* [DATA]:
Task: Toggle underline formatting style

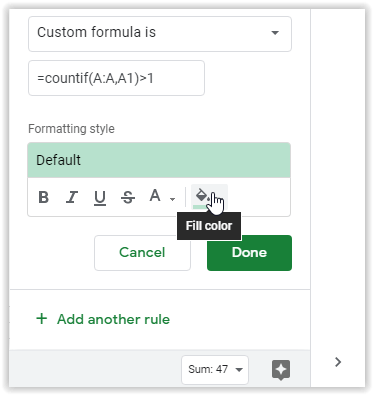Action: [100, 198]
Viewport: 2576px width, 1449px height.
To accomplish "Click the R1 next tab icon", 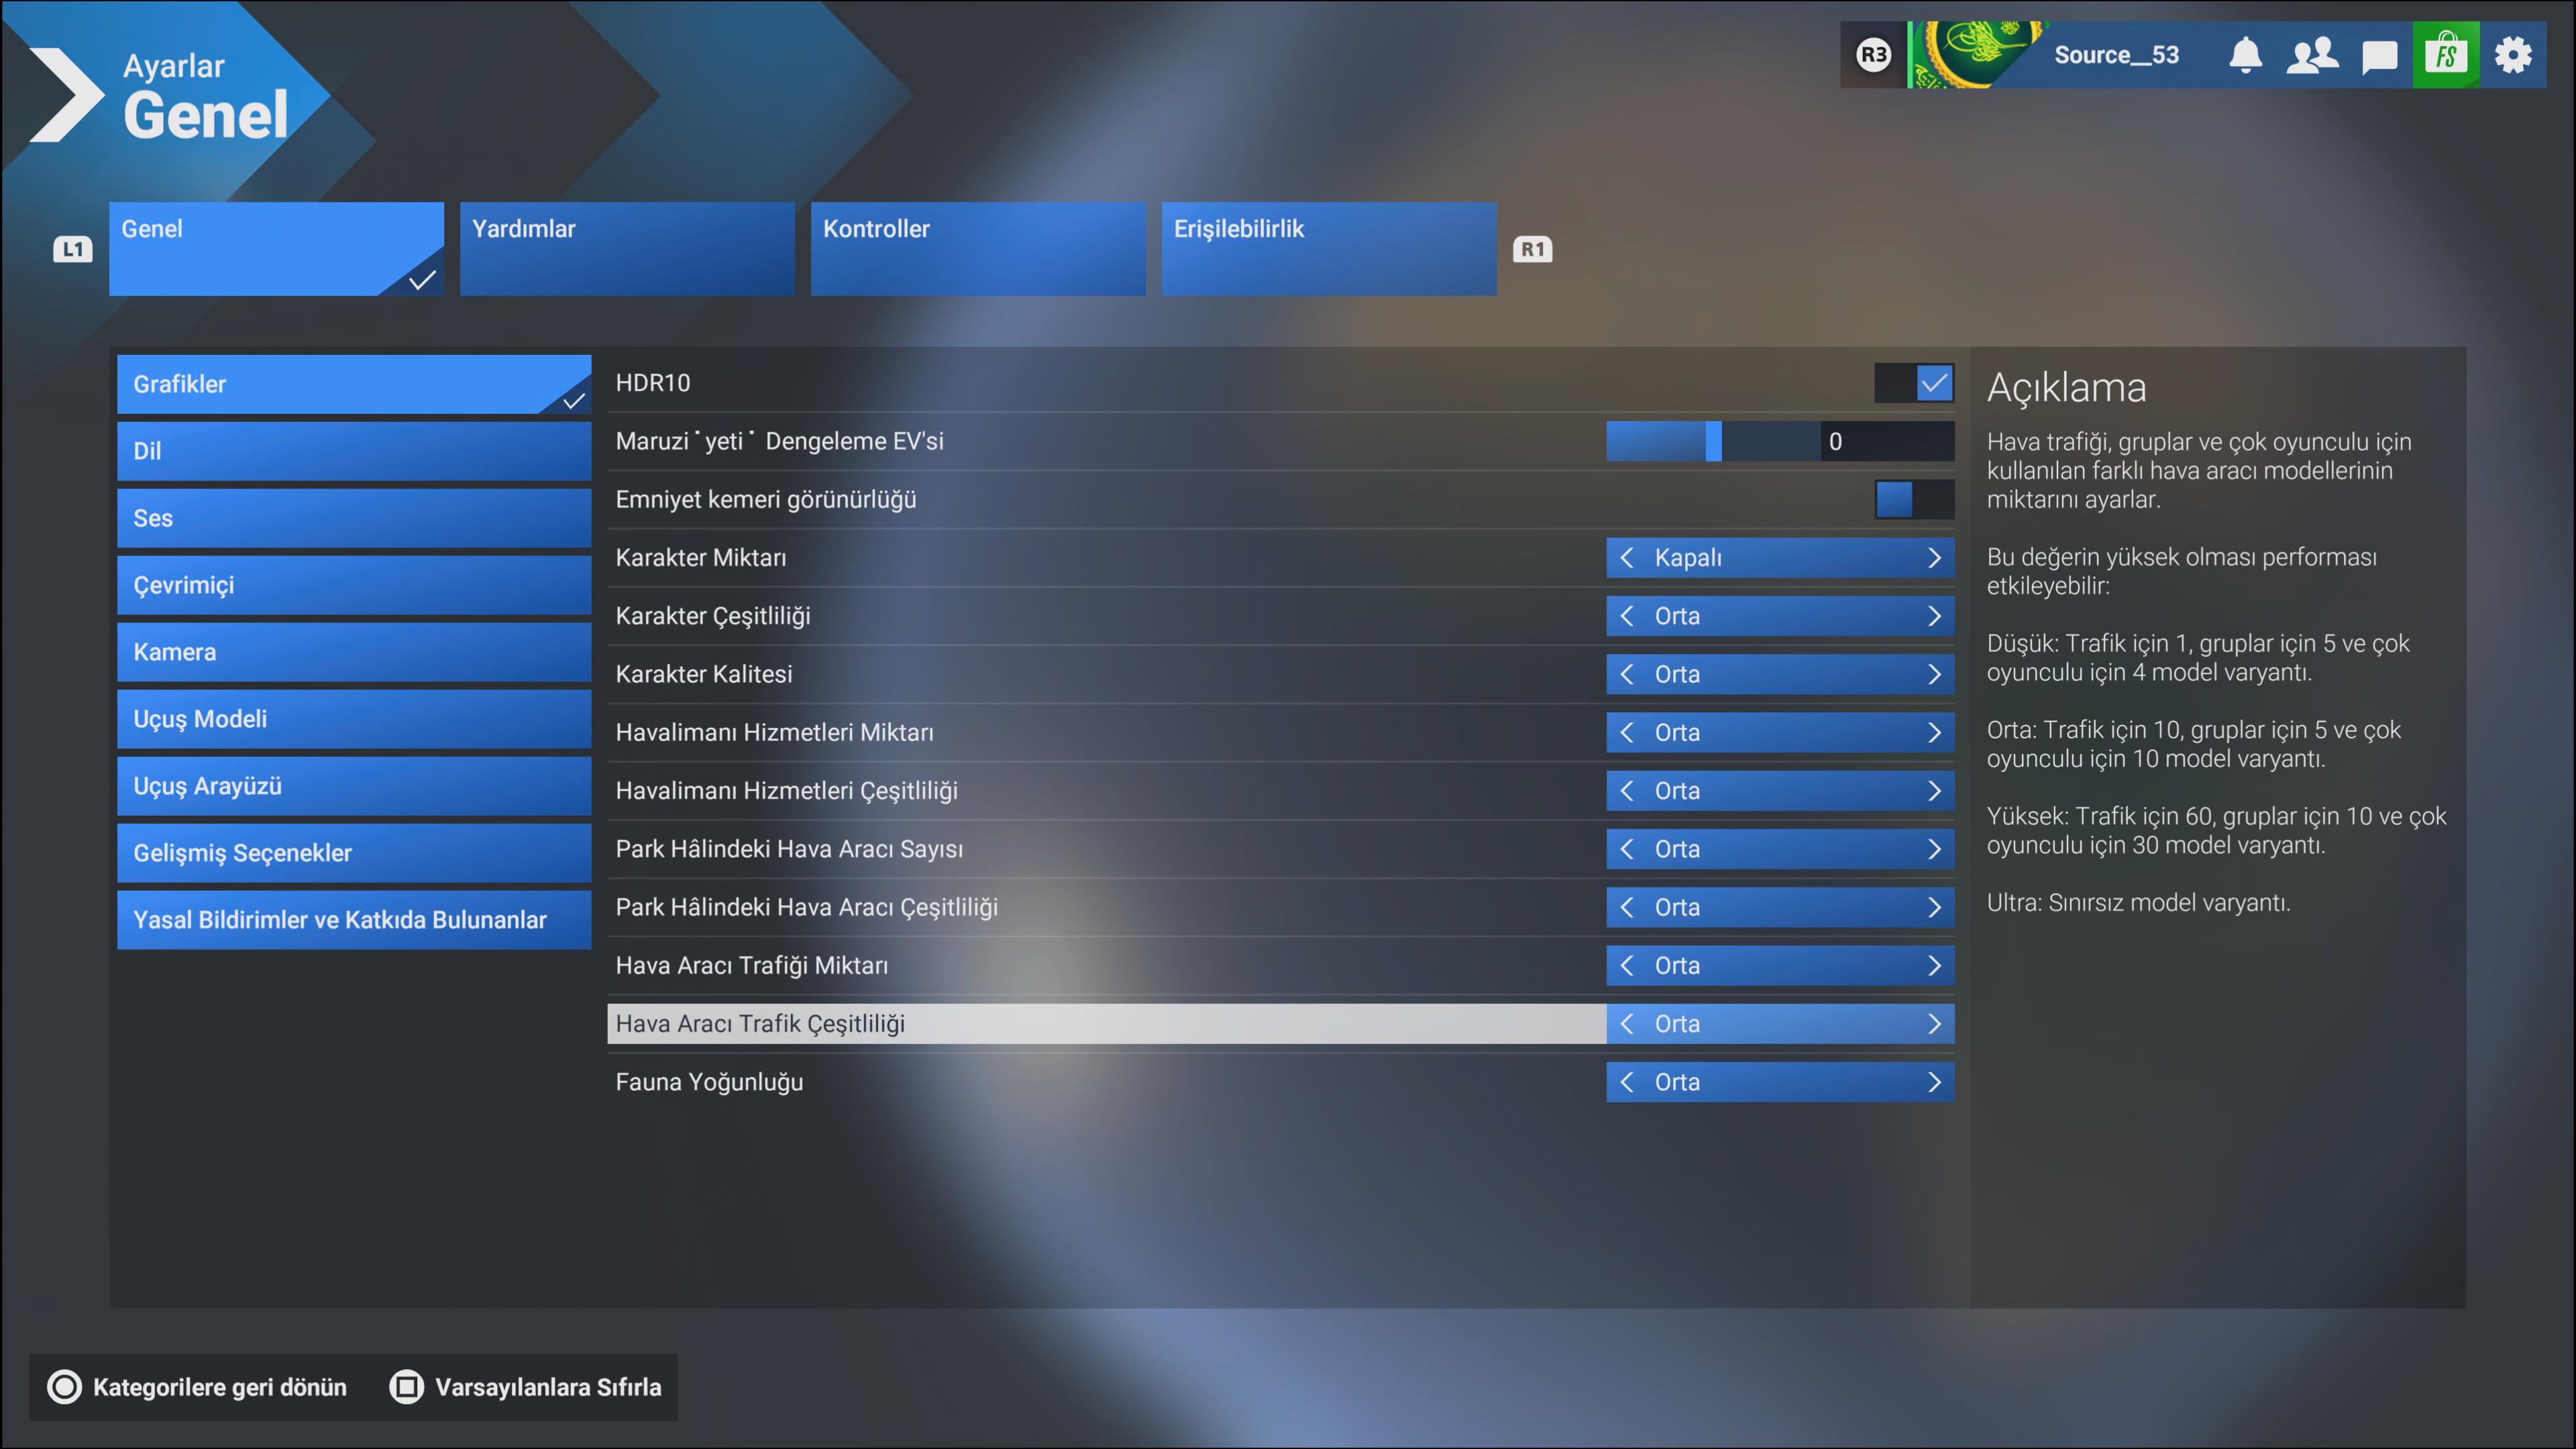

...

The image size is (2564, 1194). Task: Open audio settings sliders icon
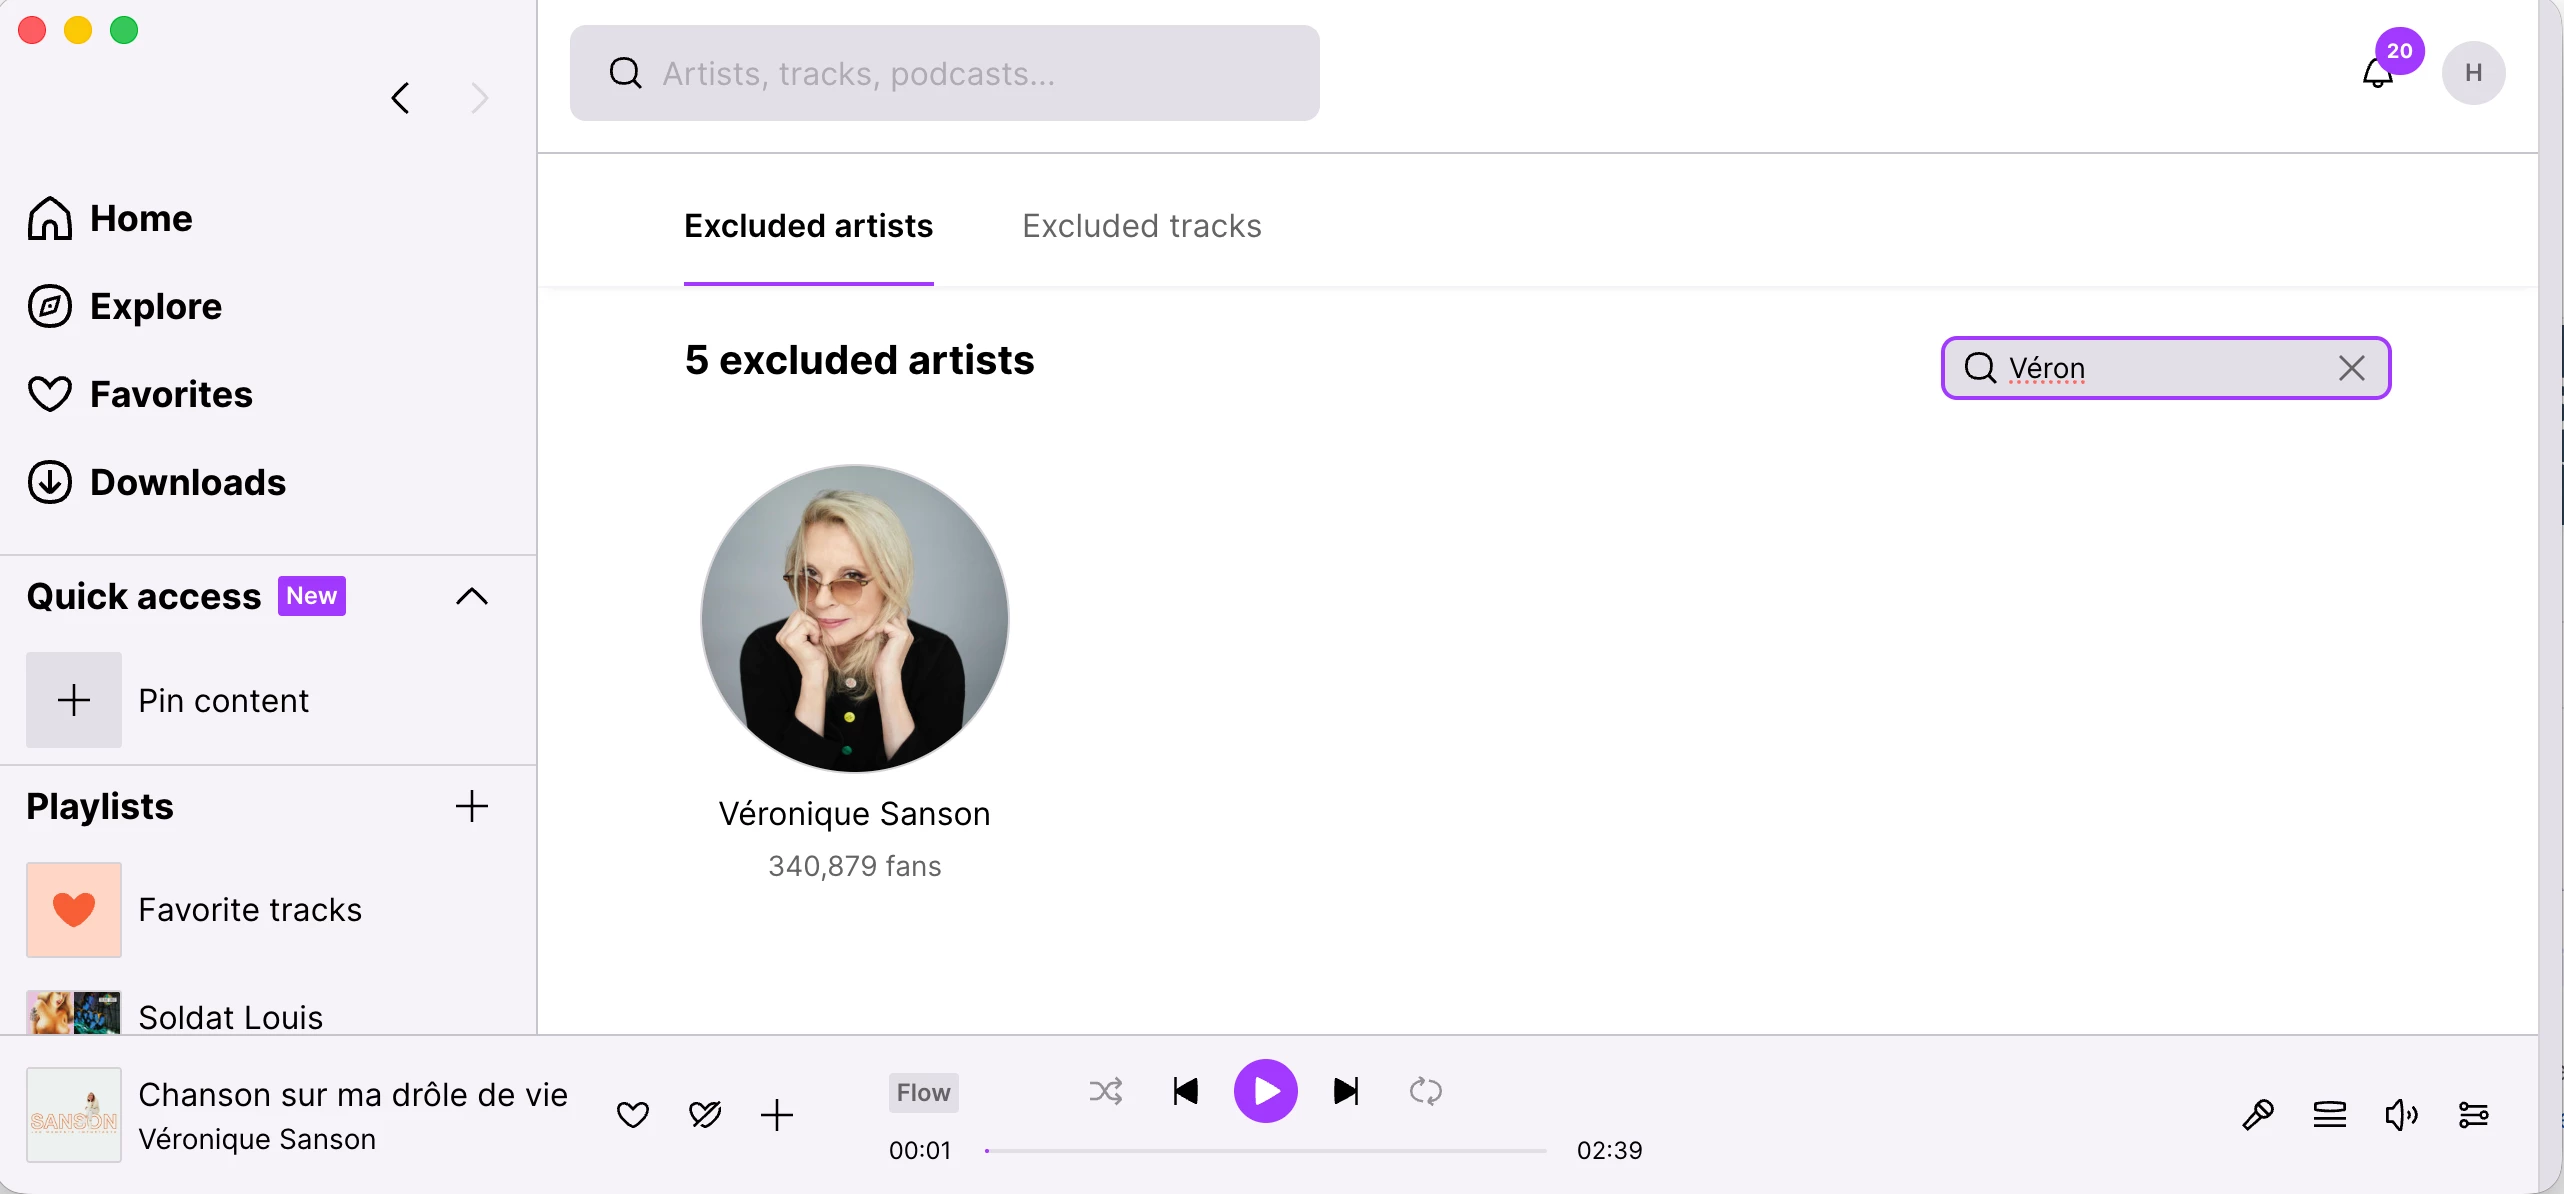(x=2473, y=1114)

* [GOAL]:
Repeat the entries between the lines containing "Viewport: 2576px width, 1449px height." and "the R1 next", both included, word for word, leaving out the pictures.

* [WRITTEN REPLY]:
Viewport: 2576px width, 1449px height.
To accomplish "Click the R1 next tab icon", 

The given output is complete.